• Given request
Copy out the listing below with "slider handle" swapped for "slider knob" everywhere it occurs, and leave everything else the same.

• Raw records

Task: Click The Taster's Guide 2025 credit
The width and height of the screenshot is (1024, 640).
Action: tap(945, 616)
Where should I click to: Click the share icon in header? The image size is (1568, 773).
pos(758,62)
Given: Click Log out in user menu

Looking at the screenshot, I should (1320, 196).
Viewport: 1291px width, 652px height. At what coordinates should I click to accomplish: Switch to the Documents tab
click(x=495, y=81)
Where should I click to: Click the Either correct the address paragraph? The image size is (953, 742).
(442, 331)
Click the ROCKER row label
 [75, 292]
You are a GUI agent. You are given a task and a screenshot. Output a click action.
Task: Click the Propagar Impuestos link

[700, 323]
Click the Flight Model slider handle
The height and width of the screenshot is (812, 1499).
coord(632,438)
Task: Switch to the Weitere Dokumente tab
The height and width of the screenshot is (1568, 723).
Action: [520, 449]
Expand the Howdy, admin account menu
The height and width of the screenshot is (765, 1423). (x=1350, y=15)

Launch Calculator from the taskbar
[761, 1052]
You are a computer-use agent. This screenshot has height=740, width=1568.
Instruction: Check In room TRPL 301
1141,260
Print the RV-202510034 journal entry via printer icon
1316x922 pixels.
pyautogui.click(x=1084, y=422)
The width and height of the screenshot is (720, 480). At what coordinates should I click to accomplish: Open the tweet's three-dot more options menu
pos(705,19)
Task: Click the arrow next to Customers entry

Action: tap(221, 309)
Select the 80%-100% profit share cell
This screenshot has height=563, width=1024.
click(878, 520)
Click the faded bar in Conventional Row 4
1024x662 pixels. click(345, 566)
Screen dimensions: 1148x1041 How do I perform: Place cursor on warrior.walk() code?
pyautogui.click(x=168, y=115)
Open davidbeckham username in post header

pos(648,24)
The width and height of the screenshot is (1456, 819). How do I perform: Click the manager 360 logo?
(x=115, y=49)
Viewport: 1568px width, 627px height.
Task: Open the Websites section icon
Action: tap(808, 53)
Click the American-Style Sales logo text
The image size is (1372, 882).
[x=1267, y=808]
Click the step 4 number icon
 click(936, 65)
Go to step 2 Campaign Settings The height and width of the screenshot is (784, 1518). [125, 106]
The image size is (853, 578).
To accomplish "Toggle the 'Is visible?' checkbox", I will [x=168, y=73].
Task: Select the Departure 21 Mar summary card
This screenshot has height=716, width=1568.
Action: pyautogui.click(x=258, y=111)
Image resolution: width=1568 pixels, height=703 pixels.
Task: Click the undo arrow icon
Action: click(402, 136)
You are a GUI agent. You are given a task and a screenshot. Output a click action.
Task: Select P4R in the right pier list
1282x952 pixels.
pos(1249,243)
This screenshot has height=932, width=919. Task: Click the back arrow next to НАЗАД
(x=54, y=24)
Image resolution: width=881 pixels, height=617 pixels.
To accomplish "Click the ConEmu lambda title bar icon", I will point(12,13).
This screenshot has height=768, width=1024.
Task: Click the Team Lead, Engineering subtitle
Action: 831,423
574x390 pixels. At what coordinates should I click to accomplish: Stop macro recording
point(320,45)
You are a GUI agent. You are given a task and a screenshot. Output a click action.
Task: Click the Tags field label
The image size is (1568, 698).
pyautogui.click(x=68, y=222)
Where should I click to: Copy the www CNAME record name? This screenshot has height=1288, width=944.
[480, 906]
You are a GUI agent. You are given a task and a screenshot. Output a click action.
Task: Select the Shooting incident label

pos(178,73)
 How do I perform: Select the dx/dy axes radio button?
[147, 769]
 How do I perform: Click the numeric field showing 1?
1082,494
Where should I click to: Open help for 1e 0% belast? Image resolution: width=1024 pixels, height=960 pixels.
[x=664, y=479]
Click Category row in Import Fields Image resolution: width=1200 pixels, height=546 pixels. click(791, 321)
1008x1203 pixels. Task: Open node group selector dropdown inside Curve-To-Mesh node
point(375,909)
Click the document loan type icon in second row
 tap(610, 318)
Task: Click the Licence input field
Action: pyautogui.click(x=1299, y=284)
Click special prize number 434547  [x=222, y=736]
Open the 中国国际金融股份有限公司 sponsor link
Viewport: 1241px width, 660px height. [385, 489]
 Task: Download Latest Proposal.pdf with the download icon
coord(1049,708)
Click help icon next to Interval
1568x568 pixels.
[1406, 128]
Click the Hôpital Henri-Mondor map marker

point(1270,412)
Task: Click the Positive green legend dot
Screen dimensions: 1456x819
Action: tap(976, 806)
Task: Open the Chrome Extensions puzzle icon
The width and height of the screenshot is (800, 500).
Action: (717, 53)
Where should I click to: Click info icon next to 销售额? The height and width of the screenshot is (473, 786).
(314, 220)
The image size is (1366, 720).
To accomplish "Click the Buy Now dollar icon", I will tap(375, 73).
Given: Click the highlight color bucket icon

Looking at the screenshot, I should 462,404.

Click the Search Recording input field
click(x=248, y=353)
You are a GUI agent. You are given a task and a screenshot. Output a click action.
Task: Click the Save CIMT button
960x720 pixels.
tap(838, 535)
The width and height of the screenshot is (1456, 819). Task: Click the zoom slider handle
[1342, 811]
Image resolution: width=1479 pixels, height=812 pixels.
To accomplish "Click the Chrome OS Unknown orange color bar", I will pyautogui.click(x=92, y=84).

• Solution for this problem
Task: Click The Taster's Guide 2025 credit
The width and height of the screenshot is (1024, 640).
Action: tap(945, 616)
Where should I click to: Click the share icon in header? The image size is (1568, 773).
pos(758,62)
Given: Click Log out in user menu

Looking at the screenshot, I should (1320, 196).
Viewport: 1291px width, 652px height. At what coordinates should I click to accomplish: Switch to the Documents tab
click(x=495, y=81)
Where should I click to: Click the Either correct the address paragraph? The image size is (953, 742).
(442, 331)
Click the ROCKER row label
 [75, 292]
You are a GUI agent. You are given a task and a screenshot. Output a click action.
Task: Click the Propagar Impuestos link

[700, 323]
Click the Flight Model slider knob
The height and width of the screenshot is (812, 1499).
coord(632,438)
Task: Switch to the Weitere Dokumente tab
The height and width of the screenshot is (1568, 723).
Action: [520, 449]
Expand the Howdy, admin account menu
The height and width of the screenshot is (765, 1423). (x=1350, y=15)

Launch Calculator from the taskbar
[761, 1052]
You are a computer-use agent. This screenshot has height=740, width=1568.
Instruction: Check In room TRPL 301
1141,260
Print the RV-202510034 journal entry via printer icon
1316x922 pixels.
pyautogui.click(x=1084, y=422)
The width and height of the screenshot is (720, 480). At what coordinates should I click to accomplish: Open the tweet's three-dot more options menu
pos(705,19)
Task: Click the arrow next to Customers entry

Action: tap(221, 309)
Select the 80%-100% profit share cell
This screenshot has height=563, width=1024.
click(878, 520)
Click the faded bar in Conventional Row 4
1024x662 pixels. click(345, 566)
Screen dimensions: 1148x1041 How do I perform: Place cursor on warrior.walk() code?
pyautogui.click(x=168, y=115)
Open davidbeckham username in post header

pos(648,24)
The width and height of the screenshot is (1456, 819). How do I perform: Click the manager 360 logo?
(x=115, y=49)
Viewport: 1568px width, 627px height.
Task: Open the Websites section icon
Action: tap(808, 53)
Click the American-Style Sales logo text
The image size is (1372, 882).
[x=1267, y=808]
Click the step 4 number icon
 click(936, 65)
Go to step 2 Campaign Settings The height and width of the screenshot is (784, 1518). [125, 106]
The image size is (853, 578).
To accomplish "Toggle the 'Is visible?' checkbox", I will [x=168, y=73].
Task: Select the Departure 21 Mar summary card
This screenshot has height=716, width=1568.
Action: pyautogui.click(x=258, y=111)
Image resolution: width=1568 pixels, height=703 pixels.
Task: Click the undo arrow icon
Action: click(402, 136)
You are a GUI agent. You are given a task and a screenshot. Output a click action.
Task: Select P4R in the right pier list
1282x952 pixels.
pos(1249,243)
This screenshot has height=932, width=919. Task: Click the back arrow next to НАЗАД
(x=54, y=24)
Image resolution: width=881 pixels, height=617 pixels.
To accomplish "Click the ConEmu lambda title bar icon", I will point(12,13).
This screenshot has height=768, width=1024.
Task: Click the Team Lead, Engineering subtitle
Action: 831,423
574x390 pixels. At what coordinates should I click to accomplish: Stop macro recording
point(320,45)
You are a GUI agent. You are given a task and a screenshot. Output a click action.
Task: Click the Tags field label
The image size is (1568, 698).
pyautogui.click(x=68, y=222)
Where should I click to: Copy the www CNAME record name? This screenshot has height=1288, width=944.
[480, 906]
You are a GUI agent. You are given a task and a screenshot. Output a click action.
Task: Select the Shooting incident label

pos(178,73)
 How do I perform: Select the dx/dy axes radio button?
[147, 769]
 How do I perform: Click the numeric field showing 1?
1082,494
Where should I click to: Open help for 1e 0% belast? Image resolution: width=1024 pixels, height=960 pixels.
[x=664, y=479]
Click Category row in Import Fields Image resolution: width=1200 pixels, height=546 pixels. click(791, 321)
1008x1203 pixels. Task: Open node group selector dropdown inside Curve-To-Mesh node
point(375,909)
Click the document loan type icon in second row
 tap(610, 318)
Task: Click the Licence input field
Action: pyautogui.click(x=1299, y=284)
Click special prize number 434547  [x=222, y=736]
Open the 中国国际金融股份有限公司 sponsor link
Viewport: 1241px width, 660px height. [385, 489]
 Task: Download Latest Proposal.pdf with the download icon
coord(1049,708)
Click help icon next to Interval
1568x568 pixels.
[1406, 128]
Click the Hôpital Henri-Mondor map marker

point(1270,412)
Task: Click the Positive green legend dot
Screen dimensions: 1456x819
Action: tap(976, 806)
Task: Open the Chrome Extensions puzzle icon
The width and height of the screenshot is (800, 500).
Action: (717, 53)
Where should I click to: Click info icon next to 销售额? The height and width of the screenshot is (473, 786).
(314, 220)
The image size is (1366, 720).
To accomplish "Click the Buy Now dollar icon", I will tap(375, 73).
Given: Click the highlight color bucket icon

Looking at the screenshot, I should 462,404.

Click the Search Recording input field
click(x=248, y=353)
You are a GUI agent. You are given a task and a screenshot. Output a click action.
Task: Click the Save CIMT button
960x720 pixels.
tap(838, 535)
The width and height of the screenshot is (1456, 819). Task: Click the zoom slider knob
[1342, 811]
Image resolution: width=1479 pixels, height=812 pixels.
To accomplish "Click the Chrome OS Unknown orange color bar", I will pyautogui.click(x=92, y=84).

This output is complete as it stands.